Film Review of “Past Life”
              by Gloria Geller
Watch the trailer .........
The Israeli film “Past Life” directed by Avi Nesher with actors Joy Rieger, Nelly Tagar, Doron Tavory and Rafael Stachowiak and dialogue in Hebrew, Polish, German, with English subtitles, is a powerful, moving film based on a true story drawn from Dr.
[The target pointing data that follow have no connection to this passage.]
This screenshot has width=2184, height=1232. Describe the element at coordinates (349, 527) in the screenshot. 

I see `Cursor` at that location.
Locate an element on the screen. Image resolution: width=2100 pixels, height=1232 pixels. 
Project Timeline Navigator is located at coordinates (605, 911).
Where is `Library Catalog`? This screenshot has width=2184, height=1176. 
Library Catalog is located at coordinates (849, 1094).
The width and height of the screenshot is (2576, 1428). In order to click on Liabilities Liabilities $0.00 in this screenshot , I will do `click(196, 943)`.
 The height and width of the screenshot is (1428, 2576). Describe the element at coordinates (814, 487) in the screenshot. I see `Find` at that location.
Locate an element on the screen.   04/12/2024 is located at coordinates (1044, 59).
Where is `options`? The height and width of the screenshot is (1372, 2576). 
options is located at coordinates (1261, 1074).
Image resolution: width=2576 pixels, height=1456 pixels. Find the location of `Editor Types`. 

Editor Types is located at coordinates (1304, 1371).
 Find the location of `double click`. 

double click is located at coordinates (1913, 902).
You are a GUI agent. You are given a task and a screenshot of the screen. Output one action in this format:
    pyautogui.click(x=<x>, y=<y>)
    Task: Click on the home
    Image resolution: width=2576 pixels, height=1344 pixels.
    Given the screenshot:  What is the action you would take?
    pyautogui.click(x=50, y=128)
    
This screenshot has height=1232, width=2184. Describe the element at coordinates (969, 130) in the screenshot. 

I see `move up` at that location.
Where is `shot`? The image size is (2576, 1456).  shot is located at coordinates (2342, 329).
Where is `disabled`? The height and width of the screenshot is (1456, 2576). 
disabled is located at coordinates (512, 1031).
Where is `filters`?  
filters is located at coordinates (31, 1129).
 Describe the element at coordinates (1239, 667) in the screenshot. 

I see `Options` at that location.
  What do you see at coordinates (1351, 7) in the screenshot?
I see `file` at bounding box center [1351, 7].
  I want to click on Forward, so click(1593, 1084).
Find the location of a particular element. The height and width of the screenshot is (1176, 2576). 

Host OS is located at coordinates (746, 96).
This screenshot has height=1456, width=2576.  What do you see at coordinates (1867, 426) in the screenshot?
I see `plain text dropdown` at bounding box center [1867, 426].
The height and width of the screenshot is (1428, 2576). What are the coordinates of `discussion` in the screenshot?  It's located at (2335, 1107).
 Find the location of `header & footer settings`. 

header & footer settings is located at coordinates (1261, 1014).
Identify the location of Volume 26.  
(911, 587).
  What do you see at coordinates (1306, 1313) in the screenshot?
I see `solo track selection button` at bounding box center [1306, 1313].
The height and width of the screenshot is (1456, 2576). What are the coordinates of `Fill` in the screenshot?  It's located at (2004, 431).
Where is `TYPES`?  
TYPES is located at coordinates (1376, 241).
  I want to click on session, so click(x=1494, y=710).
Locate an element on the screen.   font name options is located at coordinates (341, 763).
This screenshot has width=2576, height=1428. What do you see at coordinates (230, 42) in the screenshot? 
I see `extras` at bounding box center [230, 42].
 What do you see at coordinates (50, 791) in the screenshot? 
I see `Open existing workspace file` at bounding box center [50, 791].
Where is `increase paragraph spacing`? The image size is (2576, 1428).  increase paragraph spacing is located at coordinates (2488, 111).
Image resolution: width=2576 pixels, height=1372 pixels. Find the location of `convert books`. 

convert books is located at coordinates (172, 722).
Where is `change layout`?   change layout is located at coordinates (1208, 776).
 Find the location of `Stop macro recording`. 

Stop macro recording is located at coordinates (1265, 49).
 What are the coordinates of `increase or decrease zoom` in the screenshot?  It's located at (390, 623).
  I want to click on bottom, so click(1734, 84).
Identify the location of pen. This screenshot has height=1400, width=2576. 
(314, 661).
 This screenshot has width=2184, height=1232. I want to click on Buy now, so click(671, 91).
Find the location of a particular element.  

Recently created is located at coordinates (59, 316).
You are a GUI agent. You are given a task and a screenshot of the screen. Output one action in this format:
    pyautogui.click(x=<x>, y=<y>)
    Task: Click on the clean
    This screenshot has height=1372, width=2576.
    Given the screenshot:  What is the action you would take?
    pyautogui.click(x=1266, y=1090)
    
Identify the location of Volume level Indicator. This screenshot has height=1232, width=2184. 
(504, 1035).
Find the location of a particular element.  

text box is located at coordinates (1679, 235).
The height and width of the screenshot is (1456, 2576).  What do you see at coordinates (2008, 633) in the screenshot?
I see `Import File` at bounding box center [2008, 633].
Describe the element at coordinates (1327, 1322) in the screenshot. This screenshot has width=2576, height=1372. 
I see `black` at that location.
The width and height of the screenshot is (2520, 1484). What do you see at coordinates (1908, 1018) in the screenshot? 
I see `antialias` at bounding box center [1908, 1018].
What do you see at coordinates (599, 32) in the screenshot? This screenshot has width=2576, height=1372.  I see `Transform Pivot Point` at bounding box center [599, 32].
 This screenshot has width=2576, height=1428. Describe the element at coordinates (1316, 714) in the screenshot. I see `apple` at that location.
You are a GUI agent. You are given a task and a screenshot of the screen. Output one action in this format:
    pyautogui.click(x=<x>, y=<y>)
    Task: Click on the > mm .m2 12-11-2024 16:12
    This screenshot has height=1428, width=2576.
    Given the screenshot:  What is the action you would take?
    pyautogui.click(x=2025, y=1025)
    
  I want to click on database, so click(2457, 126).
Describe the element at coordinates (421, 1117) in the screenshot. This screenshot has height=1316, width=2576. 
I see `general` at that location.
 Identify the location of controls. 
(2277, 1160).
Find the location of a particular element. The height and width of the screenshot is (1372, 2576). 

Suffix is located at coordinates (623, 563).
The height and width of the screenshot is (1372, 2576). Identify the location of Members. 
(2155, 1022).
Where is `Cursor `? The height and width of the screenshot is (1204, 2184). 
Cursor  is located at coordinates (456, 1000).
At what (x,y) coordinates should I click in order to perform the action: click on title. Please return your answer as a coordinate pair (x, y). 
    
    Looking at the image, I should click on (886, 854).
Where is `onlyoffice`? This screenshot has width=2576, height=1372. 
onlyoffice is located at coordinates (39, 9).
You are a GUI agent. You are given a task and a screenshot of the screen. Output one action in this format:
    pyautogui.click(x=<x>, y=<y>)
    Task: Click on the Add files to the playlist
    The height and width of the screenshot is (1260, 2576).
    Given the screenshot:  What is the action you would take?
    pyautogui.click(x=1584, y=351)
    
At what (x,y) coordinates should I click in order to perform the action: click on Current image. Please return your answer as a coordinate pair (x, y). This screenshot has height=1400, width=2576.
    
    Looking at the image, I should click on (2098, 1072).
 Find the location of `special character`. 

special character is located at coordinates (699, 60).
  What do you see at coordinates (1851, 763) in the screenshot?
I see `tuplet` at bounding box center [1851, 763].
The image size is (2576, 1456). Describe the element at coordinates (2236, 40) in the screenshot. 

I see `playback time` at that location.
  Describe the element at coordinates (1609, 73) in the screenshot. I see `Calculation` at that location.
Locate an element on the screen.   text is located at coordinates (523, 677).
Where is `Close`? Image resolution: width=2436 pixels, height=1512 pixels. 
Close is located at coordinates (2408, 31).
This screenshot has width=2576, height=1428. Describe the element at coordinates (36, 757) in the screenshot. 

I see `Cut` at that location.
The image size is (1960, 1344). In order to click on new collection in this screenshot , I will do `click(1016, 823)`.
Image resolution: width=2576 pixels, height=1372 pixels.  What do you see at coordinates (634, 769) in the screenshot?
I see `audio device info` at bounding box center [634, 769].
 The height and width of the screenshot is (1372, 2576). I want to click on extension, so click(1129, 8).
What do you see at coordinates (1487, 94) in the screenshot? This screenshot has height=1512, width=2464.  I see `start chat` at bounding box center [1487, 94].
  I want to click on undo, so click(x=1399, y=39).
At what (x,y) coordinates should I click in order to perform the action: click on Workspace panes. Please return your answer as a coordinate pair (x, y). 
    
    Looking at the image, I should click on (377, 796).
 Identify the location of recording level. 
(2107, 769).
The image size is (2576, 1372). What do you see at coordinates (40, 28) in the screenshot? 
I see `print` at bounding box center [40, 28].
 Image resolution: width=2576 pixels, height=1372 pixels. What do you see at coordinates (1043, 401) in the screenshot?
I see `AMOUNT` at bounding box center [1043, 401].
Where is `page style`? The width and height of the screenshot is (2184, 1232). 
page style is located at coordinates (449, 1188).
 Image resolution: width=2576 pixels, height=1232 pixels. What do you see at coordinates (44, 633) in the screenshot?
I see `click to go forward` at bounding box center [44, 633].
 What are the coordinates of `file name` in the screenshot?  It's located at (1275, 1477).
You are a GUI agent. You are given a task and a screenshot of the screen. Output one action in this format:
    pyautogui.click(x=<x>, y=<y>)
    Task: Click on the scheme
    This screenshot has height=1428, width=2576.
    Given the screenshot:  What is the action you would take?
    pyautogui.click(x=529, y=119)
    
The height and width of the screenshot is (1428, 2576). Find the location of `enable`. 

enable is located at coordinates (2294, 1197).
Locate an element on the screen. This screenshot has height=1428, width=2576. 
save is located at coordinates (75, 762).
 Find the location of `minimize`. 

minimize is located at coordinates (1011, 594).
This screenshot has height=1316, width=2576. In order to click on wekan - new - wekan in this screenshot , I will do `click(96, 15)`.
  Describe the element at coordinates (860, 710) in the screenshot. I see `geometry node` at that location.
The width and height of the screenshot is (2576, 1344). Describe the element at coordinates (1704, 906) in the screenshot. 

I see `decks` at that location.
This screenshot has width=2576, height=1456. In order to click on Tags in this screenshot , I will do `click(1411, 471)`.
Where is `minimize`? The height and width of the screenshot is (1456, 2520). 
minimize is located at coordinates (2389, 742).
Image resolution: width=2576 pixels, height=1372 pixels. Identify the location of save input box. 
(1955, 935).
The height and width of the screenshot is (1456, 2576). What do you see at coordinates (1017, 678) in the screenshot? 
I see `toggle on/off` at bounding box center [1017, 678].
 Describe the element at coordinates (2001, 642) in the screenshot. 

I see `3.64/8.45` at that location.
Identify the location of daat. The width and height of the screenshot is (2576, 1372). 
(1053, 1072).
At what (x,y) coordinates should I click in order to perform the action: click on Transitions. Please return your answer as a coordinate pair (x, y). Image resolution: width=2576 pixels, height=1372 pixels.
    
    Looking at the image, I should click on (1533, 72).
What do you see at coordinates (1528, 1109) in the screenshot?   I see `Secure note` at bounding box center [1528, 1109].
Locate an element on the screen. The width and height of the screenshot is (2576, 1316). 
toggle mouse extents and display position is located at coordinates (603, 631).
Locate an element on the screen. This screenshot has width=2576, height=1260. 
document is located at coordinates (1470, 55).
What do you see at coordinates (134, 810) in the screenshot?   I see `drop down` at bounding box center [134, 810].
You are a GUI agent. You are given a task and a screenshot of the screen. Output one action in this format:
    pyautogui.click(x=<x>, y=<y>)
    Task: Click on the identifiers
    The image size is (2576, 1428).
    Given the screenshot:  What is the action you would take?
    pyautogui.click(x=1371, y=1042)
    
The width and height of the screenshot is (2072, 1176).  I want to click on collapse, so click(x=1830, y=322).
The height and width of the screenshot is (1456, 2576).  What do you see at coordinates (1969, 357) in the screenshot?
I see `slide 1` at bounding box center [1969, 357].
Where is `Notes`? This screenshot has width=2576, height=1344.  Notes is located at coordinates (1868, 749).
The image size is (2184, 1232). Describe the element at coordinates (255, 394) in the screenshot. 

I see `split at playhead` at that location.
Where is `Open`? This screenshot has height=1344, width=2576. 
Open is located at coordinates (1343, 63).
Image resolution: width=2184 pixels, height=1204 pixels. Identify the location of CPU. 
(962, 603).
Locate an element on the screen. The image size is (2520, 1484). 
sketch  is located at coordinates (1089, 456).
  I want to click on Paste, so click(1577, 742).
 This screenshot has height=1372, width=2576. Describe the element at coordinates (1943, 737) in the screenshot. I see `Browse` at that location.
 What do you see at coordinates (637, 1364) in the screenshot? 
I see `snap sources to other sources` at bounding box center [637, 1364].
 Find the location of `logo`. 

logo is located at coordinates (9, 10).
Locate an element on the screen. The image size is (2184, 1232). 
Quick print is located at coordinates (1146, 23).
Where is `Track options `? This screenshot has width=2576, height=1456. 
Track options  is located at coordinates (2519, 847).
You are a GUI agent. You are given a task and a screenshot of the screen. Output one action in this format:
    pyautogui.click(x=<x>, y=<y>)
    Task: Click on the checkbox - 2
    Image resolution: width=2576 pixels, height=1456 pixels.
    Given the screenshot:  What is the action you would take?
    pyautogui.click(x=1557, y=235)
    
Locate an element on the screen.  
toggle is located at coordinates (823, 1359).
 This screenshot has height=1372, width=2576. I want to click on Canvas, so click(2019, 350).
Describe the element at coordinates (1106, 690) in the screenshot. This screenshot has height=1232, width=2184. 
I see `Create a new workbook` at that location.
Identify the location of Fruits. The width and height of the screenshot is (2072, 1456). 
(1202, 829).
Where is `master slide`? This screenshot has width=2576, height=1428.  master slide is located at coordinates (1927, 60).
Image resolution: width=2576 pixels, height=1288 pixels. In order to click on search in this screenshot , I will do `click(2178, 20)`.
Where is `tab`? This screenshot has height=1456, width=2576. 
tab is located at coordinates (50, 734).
Baruch Milch’s journal, supplemented by the experiences of his two daughters.   Surrounding the film is the music, including the compositions of Milch’s daughter Ella Milch Sherrif who is the model for Sephi in the film.  The film raises questions for the two daughters of an Israeli gynecologist about what their father did in Poland during WW11.  This film can be seen as a Holocaust film with a twist.
It opens with Sephi the younger daughter, a music student, going to Berlin to perform with a choir from a music academy in Jerusalem.  In the concert hall after the performance a Polish woman comes up to her and starts yelling at her that her father, whom she resembles, is a murderer.  The woman’s son, the conductor Thomas Zielinski, draws his mother away and apologizes to Sephi.
Upset by this outburst and back in Israel under prodding by her older sister Nana, she divulges what has upset her.  Nana, a more volatile character than Sephi, who had been abused by their controlling father, is determined to find out what this is all about.  They look up a dance instructor who tells them their father had been married before and had a son.  She also puts them onto another long time acquaintance of their father who gives them disturbing information.  They also learn that their father, his first wife and son had been hidden in the cellar of a Polish family who had the same last name as the woman who accused him of being a murderer. 
In the meantime Thomas Zielinski, the Polish conductor comes to Israel on the invitation of the head of the Music Academy where Sephi is a student.  He is supportive of her and encourages her to branch out as a composer something she has been discouraged to do by the chauvinist head of the Academy.  He also invites her to come to Warsaw to sing.  Her parents are reluctant for her to go to Poland fearful she will uncover their secret. 
However, realizing they can’t keep their past life secret any more, the father agrees to recount his story to both sisters.  He also tells them that he left a journal in a Polish archive with the full story.  While Sephi goes to Poland to sing and to search for the journal, Nana becomes very ill, believing she is being punished for what she believes to be her father’s sins.  She doesn’t believe he is telling them the truth.  Sephi feels that she must find the journal in order to save her sister’s life.  Sephi also tries to reach out to Thomas’ mother who rebuffs her.  Thomas doesn’t know what secrets his mother is holding onto.
We are further drawn into the complex unwinding of this story, not knowing what to believe, while suspecting the worse.  The mysterious connection between the two families, Polish and Jewish with its roots in the darkest days of World War 11 takes us much deeper into the experiences of these very human beings who struggled to survive under impossible conditions.  The film also shows us that nothing is ever left behind as we observe the impact on the next generation of being the children of these survivors.